Im Hochgefühl meines Erfolges fuhr ich zurück nach Rosenheim und berichtete begeistert meinen Eltern zuhause davon. Da poltert mein Vater Kurt los: 'Ja bist du denn von allen guten Geistern verlassen, ohne den Barras (ugs.für Militär) kannst du doch bei uns nichts werden !' Ich verstand nicht gleich, was er damit meinte, fühlte aber die tiefe Enttäuschung über seine fehlende Anerkennung meiner, wie ich fand, bravourös bestandenen Gewissensprüfung.
Religion kann auch helfen, wie Helmut in jungen Jahren erfuhr.
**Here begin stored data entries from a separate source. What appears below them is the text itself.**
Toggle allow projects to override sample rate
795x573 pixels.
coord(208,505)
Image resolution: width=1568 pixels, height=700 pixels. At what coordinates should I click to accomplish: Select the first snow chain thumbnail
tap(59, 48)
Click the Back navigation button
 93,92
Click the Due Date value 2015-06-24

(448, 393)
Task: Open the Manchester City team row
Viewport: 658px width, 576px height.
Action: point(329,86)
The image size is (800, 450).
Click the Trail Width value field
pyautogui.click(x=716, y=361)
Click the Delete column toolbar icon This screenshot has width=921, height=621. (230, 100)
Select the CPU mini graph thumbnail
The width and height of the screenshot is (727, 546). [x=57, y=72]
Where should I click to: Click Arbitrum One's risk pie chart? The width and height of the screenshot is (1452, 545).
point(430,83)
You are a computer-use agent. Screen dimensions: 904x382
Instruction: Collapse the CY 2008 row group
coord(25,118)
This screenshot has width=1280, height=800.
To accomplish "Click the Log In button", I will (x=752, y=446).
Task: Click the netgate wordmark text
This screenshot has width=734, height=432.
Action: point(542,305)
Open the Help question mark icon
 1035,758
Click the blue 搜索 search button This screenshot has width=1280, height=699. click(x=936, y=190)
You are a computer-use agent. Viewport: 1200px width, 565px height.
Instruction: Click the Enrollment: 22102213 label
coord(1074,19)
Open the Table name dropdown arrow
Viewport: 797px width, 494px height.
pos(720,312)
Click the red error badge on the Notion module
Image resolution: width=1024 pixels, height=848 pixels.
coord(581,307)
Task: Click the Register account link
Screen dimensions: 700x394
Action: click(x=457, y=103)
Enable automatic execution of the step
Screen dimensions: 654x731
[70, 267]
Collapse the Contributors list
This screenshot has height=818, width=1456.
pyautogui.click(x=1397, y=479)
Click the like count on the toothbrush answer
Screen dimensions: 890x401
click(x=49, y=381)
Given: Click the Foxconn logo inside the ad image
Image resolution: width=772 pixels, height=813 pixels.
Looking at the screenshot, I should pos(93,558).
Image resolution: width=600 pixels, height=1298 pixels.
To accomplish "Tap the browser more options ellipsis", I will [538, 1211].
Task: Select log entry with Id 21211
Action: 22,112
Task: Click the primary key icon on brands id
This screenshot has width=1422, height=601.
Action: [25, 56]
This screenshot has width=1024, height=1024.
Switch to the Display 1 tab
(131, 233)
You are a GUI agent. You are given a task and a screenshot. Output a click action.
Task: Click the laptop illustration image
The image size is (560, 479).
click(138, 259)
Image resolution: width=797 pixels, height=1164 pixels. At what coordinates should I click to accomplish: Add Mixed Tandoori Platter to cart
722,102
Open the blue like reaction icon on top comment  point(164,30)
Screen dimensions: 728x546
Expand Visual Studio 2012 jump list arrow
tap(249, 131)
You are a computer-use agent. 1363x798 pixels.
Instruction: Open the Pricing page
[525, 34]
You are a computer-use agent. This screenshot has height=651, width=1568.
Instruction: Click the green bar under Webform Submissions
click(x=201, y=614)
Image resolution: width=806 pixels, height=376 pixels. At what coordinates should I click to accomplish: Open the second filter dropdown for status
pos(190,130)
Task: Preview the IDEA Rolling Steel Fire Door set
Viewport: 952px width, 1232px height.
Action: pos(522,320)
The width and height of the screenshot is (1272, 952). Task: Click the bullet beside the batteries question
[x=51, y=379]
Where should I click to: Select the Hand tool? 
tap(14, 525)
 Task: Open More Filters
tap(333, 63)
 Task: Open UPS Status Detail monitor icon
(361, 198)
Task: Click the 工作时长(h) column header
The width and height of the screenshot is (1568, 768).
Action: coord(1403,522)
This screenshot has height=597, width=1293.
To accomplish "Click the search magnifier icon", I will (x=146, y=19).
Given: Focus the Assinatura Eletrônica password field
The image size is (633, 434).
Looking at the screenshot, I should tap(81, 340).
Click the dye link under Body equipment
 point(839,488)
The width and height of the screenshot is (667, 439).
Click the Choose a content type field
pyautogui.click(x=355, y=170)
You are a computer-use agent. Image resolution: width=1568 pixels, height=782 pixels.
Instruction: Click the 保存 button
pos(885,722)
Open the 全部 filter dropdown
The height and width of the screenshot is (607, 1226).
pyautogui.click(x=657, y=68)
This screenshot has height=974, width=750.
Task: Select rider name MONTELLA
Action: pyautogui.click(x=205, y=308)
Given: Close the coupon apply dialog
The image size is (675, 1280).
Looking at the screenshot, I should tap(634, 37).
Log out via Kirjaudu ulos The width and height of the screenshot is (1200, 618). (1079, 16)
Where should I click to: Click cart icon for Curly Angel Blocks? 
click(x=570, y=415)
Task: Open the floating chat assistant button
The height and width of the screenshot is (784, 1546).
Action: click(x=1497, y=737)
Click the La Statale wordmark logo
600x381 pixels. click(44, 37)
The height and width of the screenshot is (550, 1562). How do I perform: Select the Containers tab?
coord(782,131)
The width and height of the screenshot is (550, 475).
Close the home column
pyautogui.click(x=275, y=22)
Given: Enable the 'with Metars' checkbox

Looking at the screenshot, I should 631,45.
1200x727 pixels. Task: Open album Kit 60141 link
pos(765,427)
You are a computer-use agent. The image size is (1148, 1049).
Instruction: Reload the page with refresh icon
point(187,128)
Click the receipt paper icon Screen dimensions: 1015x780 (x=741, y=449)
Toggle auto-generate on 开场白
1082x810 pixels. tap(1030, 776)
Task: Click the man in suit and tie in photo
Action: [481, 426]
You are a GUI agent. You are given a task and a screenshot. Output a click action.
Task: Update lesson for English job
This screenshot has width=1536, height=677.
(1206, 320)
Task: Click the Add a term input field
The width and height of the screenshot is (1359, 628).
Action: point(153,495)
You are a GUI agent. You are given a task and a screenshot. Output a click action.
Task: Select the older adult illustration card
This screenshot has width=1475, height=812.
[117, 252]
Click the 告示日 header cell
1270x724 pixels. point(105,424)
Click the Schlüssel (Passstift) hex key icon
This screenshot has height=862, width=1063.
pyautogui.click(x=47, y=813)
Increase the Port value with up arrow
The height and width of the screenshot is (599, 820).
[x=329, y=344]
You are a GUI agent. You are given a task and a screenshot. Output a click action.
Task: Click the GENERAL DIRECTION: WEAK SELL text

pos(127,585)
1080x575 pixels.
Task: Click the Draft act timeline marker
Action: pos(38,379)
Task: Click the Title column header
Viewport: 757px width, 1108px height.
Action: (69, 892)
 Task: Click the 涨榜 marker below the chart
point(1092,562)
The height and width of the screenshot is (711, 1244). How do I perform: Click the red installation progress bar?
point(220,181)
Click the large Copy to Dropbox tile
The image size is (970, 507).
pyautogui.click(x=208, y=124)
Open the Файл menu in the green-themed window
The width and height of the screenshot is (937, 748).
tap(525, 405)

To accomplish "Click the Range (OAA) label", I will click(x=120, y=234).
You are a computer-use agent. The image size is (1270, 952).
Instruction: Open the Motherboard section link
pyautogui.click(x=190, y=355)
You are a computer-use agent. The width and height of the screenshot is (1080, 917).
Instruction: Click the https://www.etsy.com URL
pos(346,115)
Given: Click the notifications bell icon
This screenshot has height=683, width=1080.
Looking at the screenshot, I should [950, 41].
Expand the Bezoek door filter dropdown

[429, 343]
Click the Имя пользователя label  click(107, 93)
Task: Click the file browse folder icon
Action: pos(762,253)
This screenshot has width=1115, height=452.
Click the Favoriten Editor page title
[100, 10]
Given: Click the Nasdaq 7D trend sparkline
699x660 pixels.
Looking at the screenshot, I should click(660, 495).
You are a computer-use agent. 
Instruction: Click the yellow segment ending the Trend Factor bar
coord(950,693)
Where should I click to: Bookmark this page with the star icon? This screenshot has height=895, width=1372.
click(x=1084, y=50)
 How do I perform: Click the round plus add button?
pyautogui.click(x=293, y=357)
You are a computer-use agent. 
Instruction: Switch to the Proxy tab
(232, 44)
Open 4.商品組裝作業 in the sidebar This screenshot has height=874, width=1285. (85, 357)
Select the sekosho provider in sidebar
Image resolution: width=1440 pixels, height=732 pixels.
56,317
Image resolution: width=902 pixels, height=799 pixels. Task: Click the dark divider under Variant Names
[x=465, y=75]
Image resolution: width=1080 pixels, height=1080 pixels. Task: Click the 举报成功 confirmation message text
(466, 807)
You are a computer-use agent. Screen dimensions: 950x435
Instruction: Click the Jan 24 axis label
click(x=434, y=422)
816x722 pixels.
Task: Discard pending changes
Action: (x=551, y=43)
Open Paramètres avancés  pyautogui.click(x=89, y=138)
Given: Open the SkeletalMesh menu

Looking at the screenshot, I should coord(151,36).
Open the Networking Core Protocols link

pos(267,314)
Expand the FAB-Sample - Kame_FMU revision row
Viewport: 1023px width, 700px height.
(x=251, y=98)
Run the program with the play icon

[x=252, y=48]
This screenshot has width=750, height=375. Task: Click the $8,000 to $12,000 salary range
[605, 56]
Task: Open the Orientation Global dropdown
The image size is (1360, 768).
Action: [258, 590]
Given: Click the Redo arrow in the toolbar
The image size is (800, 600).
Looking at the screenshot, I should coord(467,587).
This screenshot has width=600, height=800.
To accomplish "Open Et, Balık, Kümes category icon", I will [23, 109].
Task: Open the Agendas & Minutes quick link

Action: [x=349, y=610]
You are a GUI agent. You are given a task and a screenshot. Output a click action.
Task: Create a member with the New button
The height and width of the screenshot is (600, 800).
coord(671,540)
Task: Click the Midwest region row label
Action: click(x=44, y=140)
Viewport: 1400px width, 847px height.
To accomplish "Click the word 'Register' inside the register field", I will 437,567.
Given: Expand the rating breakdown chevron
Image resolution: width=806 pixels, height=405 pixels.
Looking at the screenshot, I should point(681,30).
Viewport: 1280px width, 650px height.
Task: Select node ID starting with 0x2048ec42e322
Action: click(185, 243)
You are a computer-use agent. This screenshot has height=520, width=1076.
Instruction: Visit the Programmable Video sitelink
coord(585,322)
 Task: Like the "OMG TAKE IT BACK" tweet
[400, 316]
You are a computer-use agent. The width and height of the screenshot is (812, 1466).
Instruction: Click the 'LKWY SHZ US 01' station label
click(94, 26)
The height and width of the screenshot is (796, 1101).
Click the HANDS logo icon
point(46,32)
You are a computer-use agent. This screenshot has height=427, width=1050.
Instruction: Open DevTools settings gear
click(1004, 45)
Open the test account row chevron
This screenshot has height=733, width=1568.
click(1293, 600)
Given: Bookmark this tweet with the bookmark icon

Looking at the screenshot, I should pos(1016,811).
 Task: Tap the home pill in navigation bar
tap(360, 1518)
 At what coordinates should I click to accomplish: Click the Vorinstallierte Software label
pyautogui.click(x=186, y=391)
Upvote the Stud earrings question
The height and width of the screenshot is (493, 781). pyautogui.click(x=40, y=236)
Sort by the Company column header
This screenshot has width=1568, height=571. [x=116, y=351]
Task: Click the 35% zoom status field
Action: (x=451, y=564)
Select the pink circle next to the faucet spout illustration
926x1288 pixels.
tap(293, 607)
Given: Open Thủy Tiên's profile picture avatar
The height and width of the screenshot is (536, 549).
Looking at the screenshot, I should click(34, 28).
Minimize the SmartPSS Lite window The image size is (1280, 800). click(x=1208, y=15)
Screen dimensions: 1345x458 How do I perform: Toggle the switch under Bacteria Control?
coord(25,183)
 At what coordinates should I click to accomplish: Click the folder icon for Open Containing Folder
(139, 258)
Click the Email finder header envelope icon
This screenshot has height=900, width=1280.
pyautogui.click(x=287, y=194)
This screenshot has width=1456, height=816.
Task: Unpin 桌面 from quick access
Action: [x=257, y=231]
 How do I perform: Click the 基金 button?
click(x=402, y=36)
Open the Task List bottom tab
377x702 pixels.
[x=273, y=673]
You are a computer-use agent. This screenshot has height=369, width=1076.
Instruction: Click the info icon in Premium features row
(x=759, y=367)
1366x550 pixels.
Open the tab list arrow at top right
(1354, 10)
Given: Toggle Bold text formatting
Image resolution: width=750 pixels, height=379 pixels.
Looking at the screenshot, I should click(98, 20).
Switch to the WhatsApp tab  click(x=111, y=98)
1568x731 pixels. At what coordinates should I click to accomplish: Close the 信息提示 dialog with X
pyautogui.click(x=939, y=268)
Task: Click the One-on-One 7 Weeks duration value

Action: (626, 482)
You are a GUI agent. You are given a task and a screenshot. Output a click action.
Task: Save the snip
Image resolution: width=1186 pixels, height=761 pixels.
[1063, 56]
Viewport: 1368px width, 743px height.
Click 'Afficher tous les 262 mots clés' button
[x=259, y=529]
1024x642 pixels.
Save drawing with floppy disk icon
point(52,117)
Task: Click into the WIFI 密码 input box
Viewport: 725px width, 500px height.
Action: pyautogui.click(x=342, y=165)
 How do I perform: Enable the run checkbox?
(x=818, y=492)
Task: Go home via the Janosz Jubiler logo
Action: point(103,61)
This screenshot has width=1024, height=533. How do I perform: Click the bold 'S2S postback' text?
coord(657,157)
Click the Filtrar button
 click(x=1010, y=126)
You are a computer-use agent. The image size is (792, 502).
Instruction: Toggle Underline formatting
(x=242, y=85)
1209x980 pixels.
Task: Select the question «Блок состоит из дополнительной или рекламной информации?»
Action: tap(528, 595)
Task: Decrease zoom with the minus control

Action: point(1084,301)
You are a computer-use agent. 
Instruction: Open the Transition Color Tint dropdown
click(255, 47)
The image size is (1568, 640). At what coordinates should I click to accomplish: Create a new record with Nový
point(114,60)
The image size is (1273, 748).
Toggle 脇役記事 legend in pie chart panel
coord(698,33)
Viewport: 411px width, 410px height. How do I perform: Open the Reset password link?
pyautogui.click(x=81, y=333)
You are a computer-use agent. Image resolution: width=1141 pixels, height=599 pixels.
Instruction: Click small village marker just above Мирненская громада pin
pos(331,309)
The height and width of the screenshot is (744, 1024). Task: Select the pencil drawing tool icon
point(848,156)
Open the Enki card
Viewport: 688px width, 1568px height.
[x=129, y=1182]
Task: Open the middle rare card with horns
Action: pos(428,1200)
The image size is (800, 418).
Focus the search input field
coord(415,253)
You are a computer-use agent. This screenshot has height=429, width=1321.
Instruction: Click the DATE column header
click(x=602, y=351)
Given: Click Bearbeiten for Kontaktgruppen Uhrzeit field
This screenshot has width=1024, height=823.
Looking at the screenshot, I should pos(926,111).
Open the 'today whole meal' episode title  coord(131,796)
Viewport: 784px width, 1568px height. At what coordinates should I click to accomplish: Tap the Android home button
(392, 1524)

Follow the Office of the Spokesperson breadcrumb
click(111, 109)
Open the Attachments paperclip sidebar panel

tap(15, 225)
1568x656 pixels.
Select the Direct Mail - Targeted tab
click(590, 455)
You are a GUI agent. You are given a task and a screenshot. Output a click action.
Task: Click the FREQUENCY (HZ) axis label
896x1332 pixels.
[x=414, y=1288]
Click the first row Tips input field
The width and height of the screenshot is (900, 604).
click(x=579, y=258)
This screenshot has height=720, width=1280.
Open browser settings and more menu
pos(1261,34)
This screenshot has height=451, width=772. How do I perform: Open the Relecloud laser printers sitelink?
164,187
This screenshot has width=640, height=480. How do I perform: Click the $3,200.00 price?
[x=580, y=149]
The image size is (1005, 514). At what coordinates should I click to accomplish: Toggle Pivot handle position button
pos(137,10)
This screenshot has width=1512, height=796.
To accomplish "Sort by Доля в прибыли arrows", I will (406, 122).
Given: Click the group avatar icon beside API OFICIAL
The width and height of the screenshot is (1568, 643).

Ich hatte 1963 schon das dicke Buch von Karlheinz Deschner gelesen, mit dem Titel: "Abermals krähte der Hahn. Eine kritische Kirchengeschichte von den Anfängen bis zu Pius XII, das Ende 1962 erschienen war. Darin war auch die Rede von den schrecklichen Schulterschlüssen der christlichen Kirchen mit der Hitlerdiktatur, bei den Katholiken bis hin zu Pius XII und bei den Protestanten mit den "Deutschen Christen". Äußerer Anlass dieser Lektüre war, dass ich als Konfirmand beim langen Stehen in der Evangelischen Kirche...ohnmächtig umkippte, - ich war damals in einem sog. Wachstumsschub - das gab mir zu denken !
Offenbar war dies ein "Wink des Himmels", dass das mit dem Glauben und mit der Kirche doch eher nichts für mich war. Ich habe mich dann als Religionsmündiger und Ungläubiger vom Religionsunterricht abgemeldet und hatte im Vorabitur auch das Fach Religion abgewählt. Weil ich statt dessen Geschichte als Fach im Abitur nehmen sollte, bin ich zum Religionslehrer hin und bat ihn, trotzdem in Religion das Abitur ablegen zu dürfen. Das hat er mir gestattet, was dann dazu führte, dass ich meine einzige Note 1 im Fach Religion bekam. Der Grund dafür war das Abitur-Thema: "Mein Verhältnis zum Körper", was mich als pubertierendem Jugendlichen sehr beschäftigte und ich ihm gegenüber auch keine Hemmungen hatte, mich freimütig dazu zu äußern.